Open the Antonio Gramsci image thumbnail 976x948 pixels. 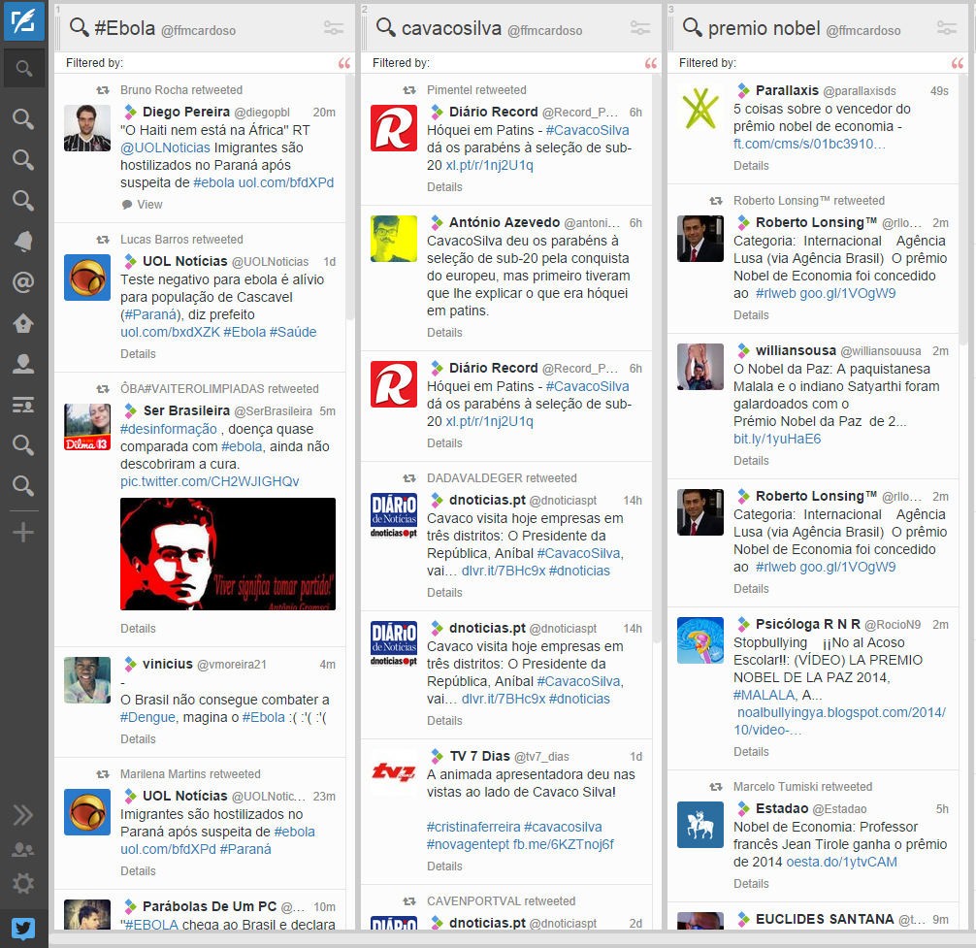coord(228,554)
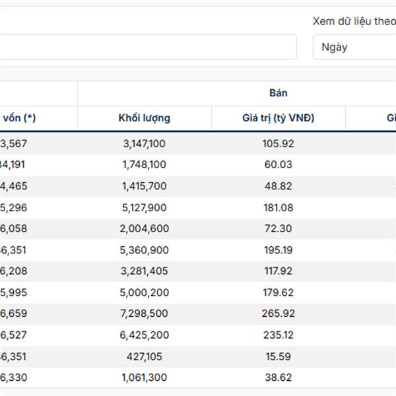The image size is (396, 396).
Task: Click the 72.30 value cell
Action: (x=278, y=228)
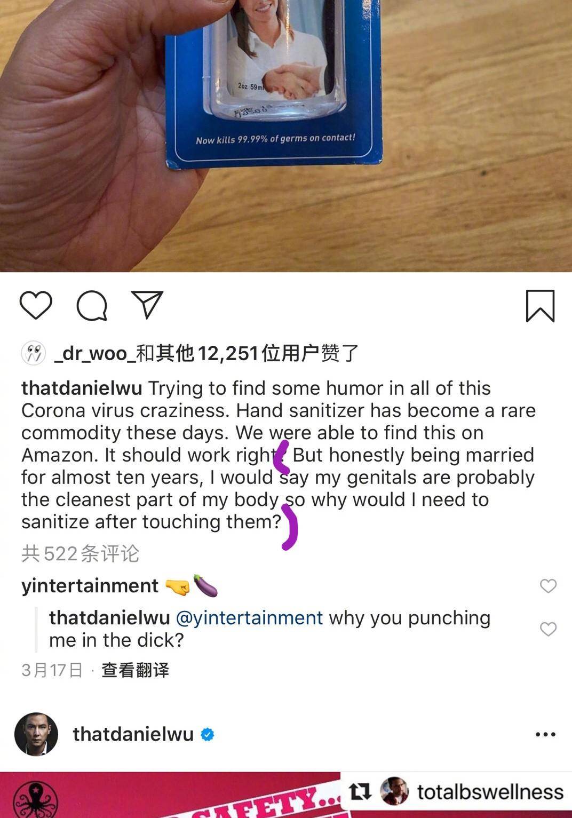The height and width of the screenshot is (818, 572).
Task: Tap the repost arrows icon
Action: coord(360,792)
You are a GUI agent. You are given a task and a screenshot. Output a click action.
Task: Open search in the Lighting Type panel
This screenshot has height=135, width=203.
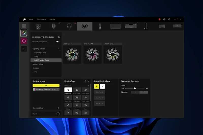pyautogui.click(x=86, y=81)
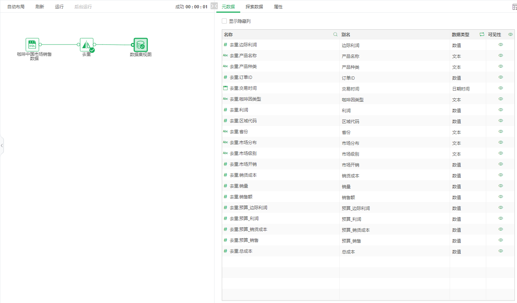Click date icon beside 去重.交易时间
The image size is (517, 303).
pyautogui.click(x=225, y=88)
.....
Nothing but the lines from the line with "Task: Open search in the Lighting Type panel" through the last line of the data above should be printed, exactly as written and without pictures.

## Solved problem
Task: Open search in the Lighting Type panel
This screenshot has height=135, width=203.
pyautogui.click(x=86, y=81)
Click date icon beside 去重.交易时间
The image size is (517, 303).
pyautogui.click(x=225, y=88)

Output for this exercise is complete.